Arriving at Pochentong airport
Bring two small photos and $25 US. You will get two forms to fill out on the airplane. On the form you must identify your visit as a tourist visit or a business visit. It's $20 for a one-month tourist visa, or $25 for a one-month working visa. The only difference is that the working visa can be renewed without leaving the country, so if you might stay more than a month, choose that one. There has been no requirement to prove you are working for anyone. Tell the truth about your job, especially if you are not a human rights worker or similar troublemaker. Actually they don't seem to care. (More on visas at Tales of Asia) After you land you will walk into the terminal, if you are prudent, and join a crowd of people at the visa counter. They will ask you for your passport and your forms. They will ask you for the photos as well, though I have never heard of anyone being turned away for not having them. Don't worry, just hand your passport over, and move down to the other end of the counter to pick it up and pay the fee. (It used to be that if you wanted to accelerate your progress, you could hand over a fiver to the guy who takes your passport and forms, motion meaningfully down the counter, and then move smartly along while honest people wait. But I heard one report in early 2002 that this no longer works.)
Keep in mind that if you overstay your visa, you will be charged $30 plus $5 for each day you overstayed. You pay when you leave; it's hassle-free.
If you get a job with an organization, they normally have a person who takes care of your visa extensions by paying (off) the appropriate somebodies. Once again, these rules can change at any time.

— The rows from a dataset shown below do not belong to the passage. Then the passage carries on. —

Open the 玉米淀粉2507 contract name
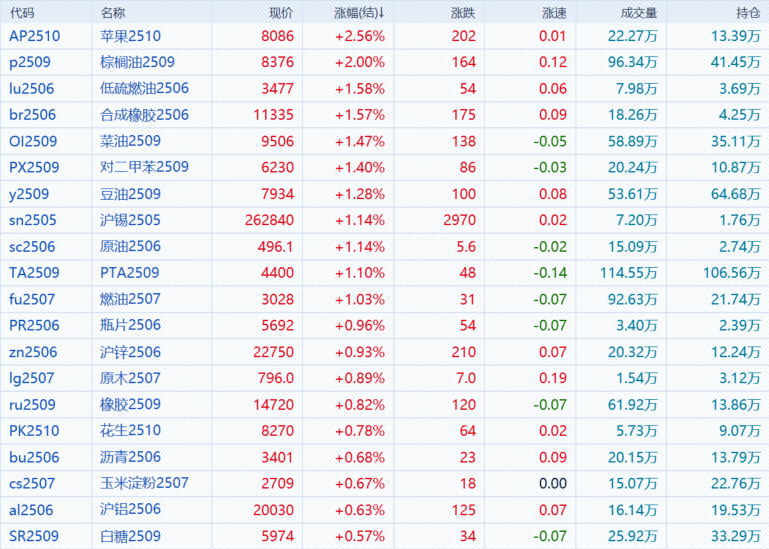The width and height of the screenshot is (769, 549). coord(145,483)
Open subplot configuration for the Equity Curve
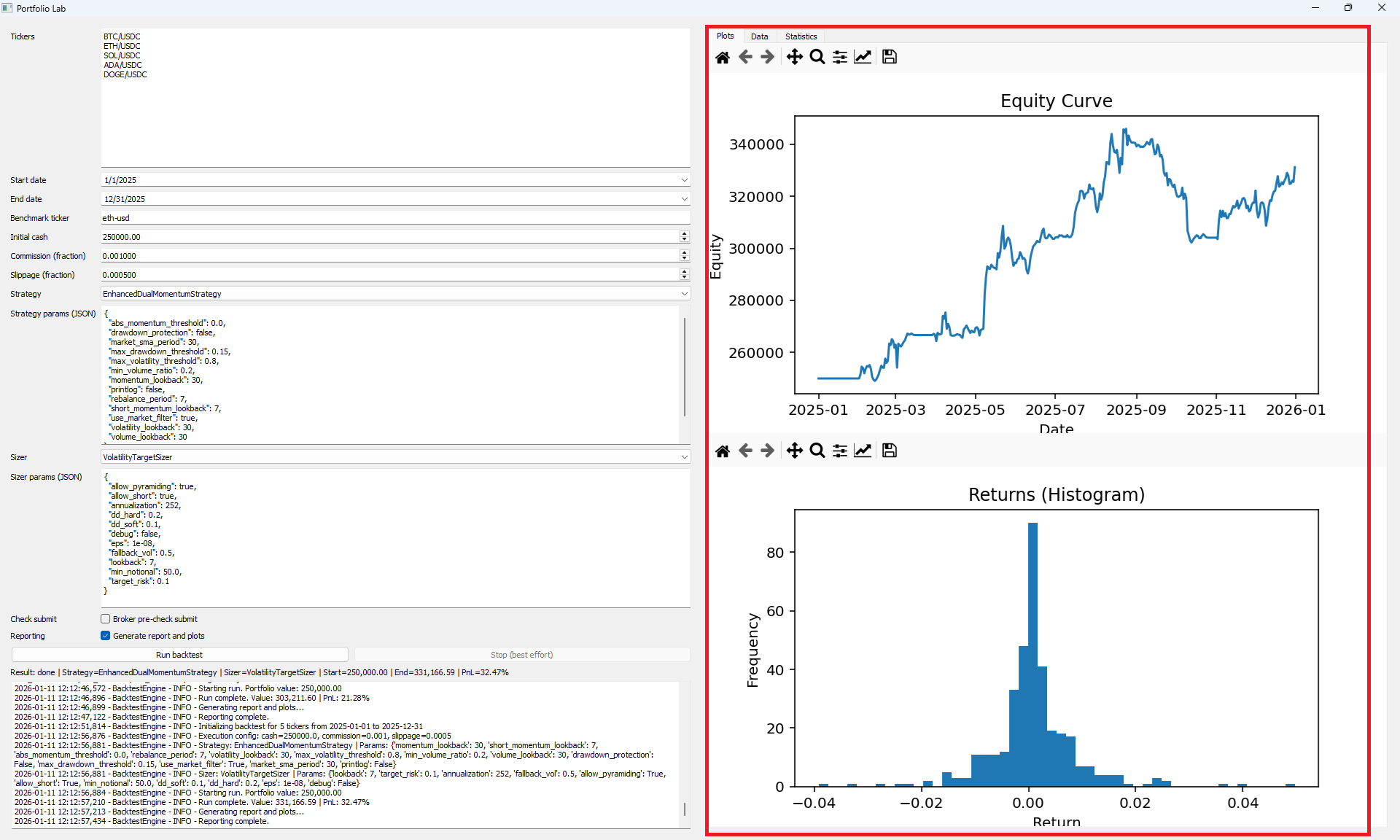The image size is (1400, 840). point(839,56)
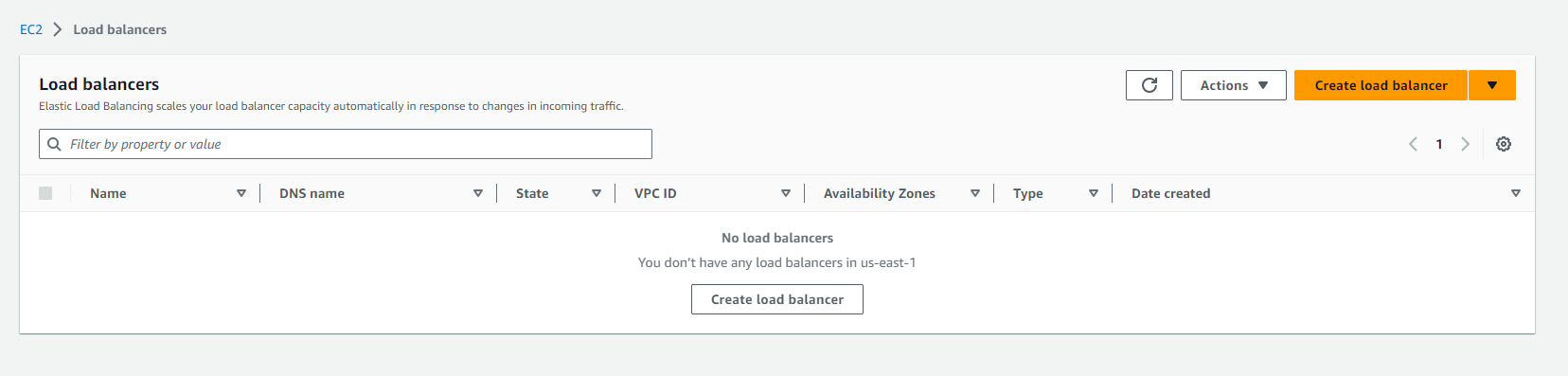Sort by Name column arrow
Viewport: 1568px width, 376px height.
coord(241,193)
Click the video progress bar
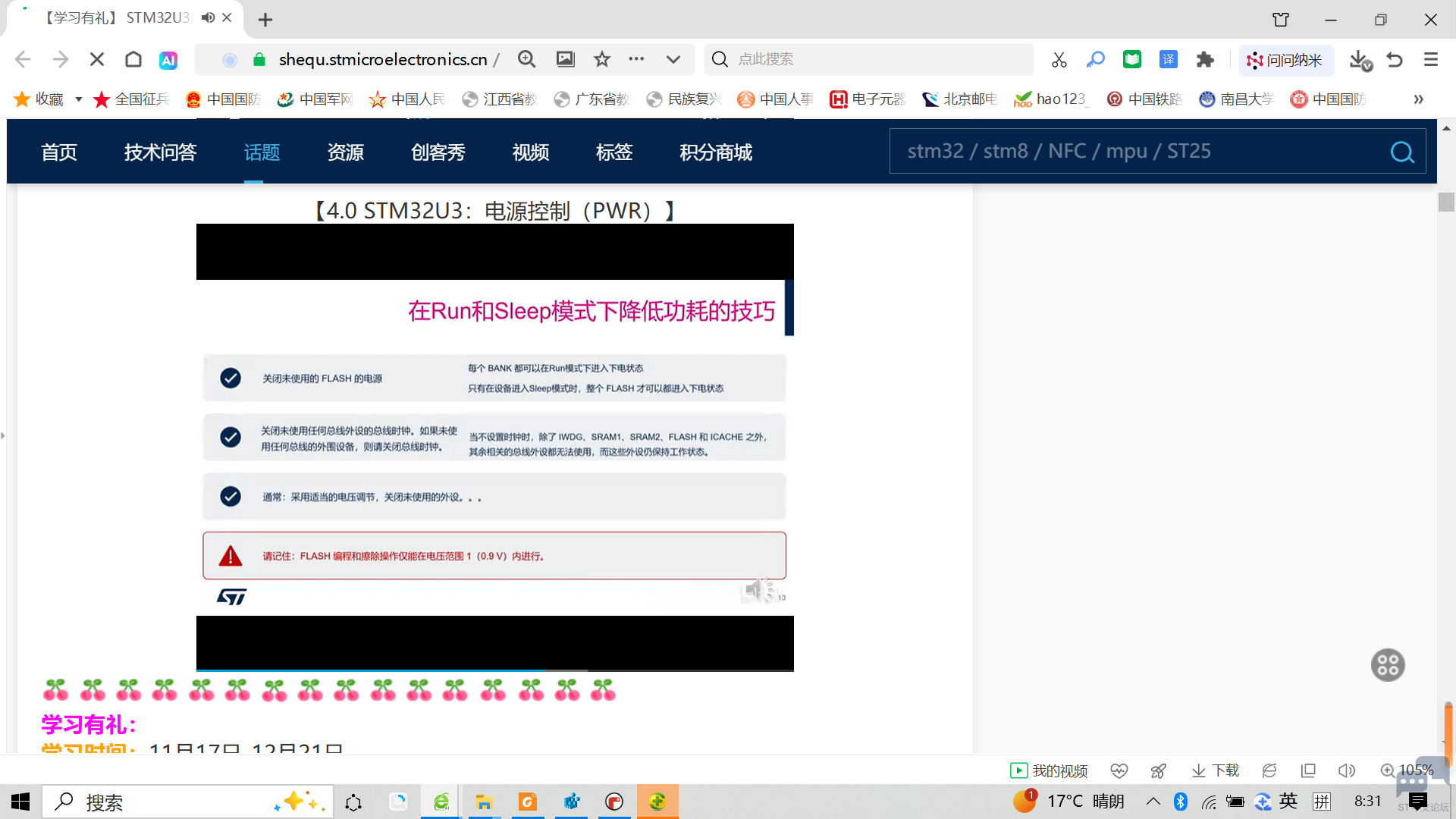The height and width of the screenshot is (819, 1456). click(494, 670)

Getting into townAfter you get the visa, make like a baby...and head out. You will pass a desk with a sign that says it's $7 for a taxi into town. If you're stretched for cash, say "five dollars" and keep walking. You might be able to get it for $4, but come on. Go with the first person who agrees, which might not be until you reach the sidewalk outside. Don't worry, you will not be stranded! After you get your luggage, you'll pass confidently by the guys who could demand to search your bags, but won't because they are charmed by your pleasant and friendly demeanor. You'll go through a small foyer. Take a look at the rate, but don't bother changing money there (see above).
You will emerge from the airport in a crowd of taxi-drivers vying for your patronage. The only difference between these and the ones who approached you inside is that the ones inside have paid someone off for the better position. If you don't have too much luggage, opt for a longer and less comfortable, but much more exciting moto-taxi ride ($2-3).

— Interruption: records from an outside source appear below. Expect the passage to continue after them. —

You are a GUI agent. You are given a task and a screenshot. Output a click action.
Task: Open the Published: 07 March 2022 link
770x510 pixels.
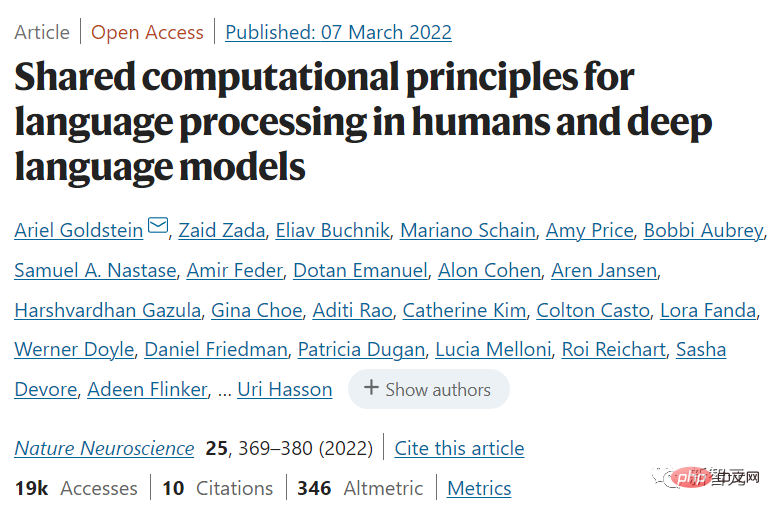coord(338,32)
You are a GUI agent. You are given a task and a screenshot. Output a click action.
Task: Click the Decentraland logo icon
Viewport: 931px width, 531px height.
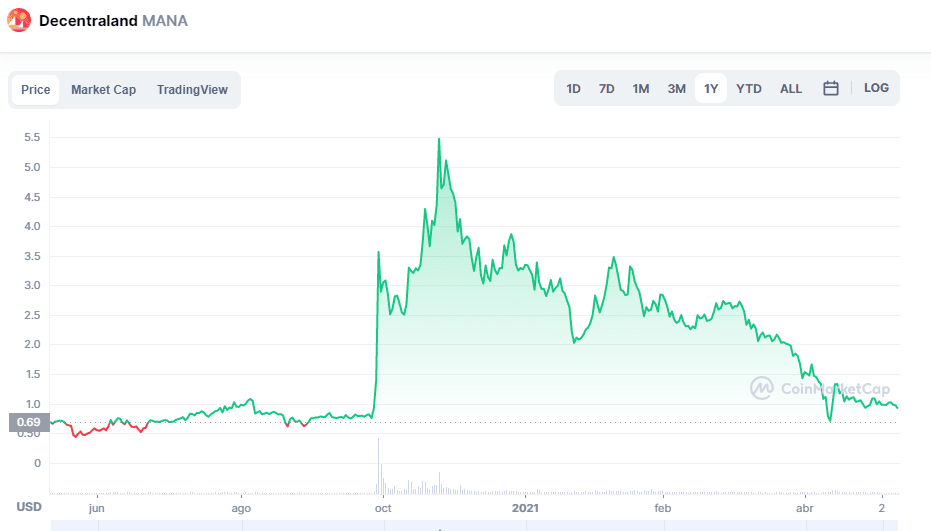(x=20, y=20)
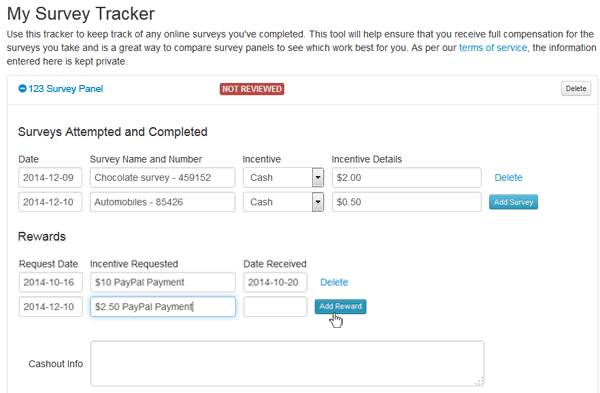Focus the $2.50 PayPal Payment field
The image size is (600, 393).
[x=163, y=307]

Try to buy a Phnom Penh Post as soon as you can, even at the airport sidewalk. It has a city map in the middle, with many useful locations marked. (The most comprehensive map and listings are in the 2003 Cambodia Yellow Pages on sale at various bookstores and Western-style markets. The Phnom Penh Visitors Guide is a very good free resource full of how-to information and listings. It's available all over town. There's an essential version for Sihanoukville too. Both are now on line.
If you to need to make any phone calls when you arrive, ask your taxi driver if you can use his phone. Offer him some money afterwards: at least 20-30 cents/minute. Local pay phones work on phone cards only; look for store signs advertising Telstra or Camintel cards.